Rumlar'da AB korkusu
Abone olRumlar Kıbrıs görüşmelerine 'AB baskısı' altında başlarken geri adımları, üyeliklerini askıya alabilir.
Akşam Gazetesi'nin haberine göre, Rum tarafı Kıbrıs
görüşmelerine 'AB baskısı' altında başlıyor. Geri adımları,
üyeliklerinin askıya alınması riskini taşıyor. KKTC'nin olumsuz
tavrı ise Türkiye'nin AB ve ABD'yle ilişkilerini bozacak Kıbrıs'ta
çözüm için bugün New York'ta bir araya gelecek olan Türk ve Rum
tarafı, alacakları karar ile ülkelerinin kaderlerini etkileyecek.

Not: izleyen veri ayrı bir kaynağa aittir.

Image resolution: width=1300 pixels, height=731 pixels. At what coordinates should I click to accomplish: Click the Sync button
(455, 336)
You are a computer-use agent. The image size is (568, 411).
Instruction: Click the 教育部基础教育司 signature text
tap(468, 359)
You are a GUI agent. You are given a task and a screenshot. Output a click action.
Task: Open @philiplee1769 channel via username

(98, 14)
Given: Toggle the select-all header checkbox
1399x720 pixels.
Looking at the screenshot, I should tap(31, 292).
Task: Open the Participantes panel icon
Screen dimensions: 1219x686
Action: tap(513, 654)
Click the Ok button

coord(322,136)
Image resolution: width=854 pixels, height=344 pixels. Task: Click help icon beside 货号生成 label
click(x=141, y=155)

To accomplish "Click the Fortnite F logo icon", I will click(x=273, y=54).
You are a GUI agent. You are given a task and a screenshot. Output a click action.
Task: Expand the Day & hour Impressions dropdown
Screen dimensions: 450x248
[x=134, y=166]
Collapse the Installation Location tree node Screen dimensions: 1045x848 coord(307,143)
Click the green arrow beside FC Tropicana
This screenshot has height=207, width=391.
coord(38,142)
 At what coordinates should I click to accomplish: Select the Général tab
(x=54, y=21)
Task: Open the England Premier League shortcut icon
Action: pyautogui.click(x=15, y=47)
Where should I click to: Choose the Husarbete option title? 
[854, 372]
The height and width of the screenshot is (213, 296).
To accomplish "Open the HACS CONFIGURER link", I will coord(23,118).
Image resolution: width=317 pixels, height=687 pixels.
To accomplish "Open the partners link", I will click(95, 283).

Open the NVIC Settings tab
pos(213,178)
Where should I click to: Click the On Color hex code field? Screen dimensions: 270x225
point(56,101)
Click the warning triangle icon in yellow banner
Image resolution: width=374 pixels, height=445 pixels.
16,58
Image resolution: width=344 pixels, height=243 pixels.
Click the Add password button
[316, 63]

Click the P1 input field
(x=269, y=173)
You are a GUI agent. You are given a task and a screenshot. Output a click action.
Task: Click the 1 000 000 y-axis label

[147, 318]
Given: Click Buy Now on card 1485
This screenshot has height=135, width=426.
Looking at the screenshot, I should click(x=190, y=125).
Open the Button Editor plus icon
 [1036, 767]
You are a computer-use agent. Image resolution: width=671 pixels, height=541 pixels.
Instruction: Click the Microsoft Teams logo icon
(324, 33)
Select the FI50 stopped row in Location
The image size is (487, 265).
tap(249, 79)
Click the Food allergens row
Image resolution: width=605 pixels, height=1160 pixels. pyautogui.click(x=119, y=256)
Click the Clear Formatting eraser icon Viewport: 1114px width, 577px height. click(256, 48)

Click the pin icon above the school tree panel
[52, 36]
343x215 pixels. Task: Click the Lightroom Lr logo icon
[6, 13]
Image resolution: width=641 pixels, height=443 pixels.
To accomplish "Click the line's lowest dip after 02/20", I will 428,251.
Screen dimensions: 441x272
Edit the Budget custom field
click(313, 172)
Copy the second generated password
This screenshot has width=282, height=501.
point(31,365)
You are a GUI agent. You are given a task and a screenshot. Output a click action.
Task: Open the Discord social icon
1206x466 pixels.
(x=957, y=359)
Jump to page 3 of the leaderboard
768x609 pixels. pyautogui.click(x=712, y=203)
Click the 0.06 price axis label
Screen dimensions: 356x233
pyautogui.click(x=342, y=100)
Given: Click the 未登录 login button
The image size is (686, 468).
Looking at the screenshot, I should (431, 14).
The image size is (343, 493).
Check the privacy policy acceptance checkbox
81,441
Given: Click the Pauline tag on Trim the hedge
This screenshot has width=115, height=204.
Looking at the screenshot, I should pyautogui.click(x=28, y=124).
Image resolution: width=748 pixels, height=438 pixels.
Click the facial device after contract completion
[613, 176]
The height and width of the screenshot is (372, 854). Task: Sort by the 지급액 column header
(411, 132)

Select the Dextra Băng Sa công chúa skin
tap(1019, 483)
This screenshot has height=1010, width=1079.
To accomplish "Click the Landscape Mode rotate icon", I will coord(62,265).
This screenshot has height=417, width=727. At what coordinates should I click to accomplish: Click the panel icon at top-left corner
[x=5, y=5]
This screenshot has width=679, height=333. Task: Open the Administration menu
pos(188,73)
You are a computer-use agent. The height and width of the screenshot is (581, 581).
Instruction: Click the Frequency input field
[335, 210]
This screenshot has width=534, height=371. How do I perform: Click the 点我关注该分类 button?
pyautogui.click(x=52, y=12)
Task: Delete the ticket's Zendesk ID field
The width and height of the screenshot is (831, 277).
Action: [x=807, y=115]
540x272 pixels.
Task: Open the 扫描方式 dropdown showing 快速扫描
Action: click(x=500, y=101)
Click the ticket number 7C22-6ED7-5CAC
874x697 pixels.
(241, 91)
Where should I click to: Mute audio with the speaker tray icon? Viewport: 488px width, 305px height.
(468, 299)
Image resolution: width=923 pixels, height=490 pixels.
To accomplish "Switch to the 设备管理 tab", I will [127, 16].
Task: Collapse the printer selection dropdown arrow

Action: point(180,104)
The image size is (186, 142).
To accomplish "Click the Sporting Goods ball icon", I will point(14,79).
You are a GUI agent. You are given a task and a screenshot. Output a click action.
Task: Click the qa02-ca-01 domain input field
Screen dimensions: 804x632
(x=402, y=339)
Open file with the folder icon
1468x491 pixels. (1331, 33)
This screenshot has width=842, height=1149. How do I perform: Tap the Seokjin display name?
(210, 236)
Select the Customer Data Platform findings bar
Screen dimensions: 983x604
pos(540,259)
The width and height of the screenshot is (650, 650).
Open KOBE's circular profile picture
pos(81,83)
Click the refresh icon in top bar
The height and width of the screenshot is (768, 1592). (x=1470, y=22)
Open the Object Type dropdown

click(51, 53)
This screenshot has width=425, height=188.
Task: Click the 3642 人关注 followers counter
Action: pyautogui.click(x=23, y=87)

Dış politikanın deneyimli ismi Gazeteci-Yazar Mehmet Ali Birand,
AKŞAM'a yaptığı değerlendirmede, her iki kesimin de çok kritik bir
aşamada bulunduğunu belirtti. Birand, iki taraf için olası
senaryoyu şöyle tanımladı: ÜYELİKLERİ GARANTİ DEĞİL 'Eğer anlaşmayı
Rumlar bloke ederlerse, Türk tarafının iyi niyetine rağmen, Avrupa
Birliği (AB) ile karşı karşıya kalacaklar. AB 'ne pahasına olursa
olsun Rumlar'ı üye yaparız' demiyor. Rumlar geri adım atarsa, büyük
bir baskı altında kalacaklar, AB'ye girişleri önemli oranda
tehlikeye düşecek. Bunu biliyorlar. Böyle bir karar ise bir doruk
toplantısında alınabilecek karardır. Ancak haziran doruğunda
alınır. O yüzden bu aşamada Rum tarafı güç durumda. Hatta, Türk
tarafına göre daha güç durumda.' HÜKÜMET PRESTİJ KAYBEDER 'Kuzey
Kıbrıs Türk Cumhuriyeti (KKTC) anlaşmayı geri çevirirse, Türk
tarafı geri adım atarsa, böyle bir durum bu hükümetin prestijini
yok eder. Hem AB ilişkileri tüm temelinden bozulur, hem de
Türkiye-ABD ilişkileri yeni darbe yer. Başbakan Tayyip Erdoğan'ın
Washington ziyareti sırasında Amerikalılar'la önemli görüşmeler
yapıldı ve Türkiye'nin açılımına ABD tam destek verdi. Bu aşamadan
sonra Kıbrıs'la ilgili esas pazarlık Ada'da yapılacak. O pazarlıkda
ABD devreye girecek.' GÖZ GÖZE KOVBOY GİBİ 'Her ikisinin birden
geri çekilmesi ve suçu karşılıklı olarak birbirlerine atması
beklenmiyor. Gelinen nokta, tabancayı ilk önce kim çekecek durumu.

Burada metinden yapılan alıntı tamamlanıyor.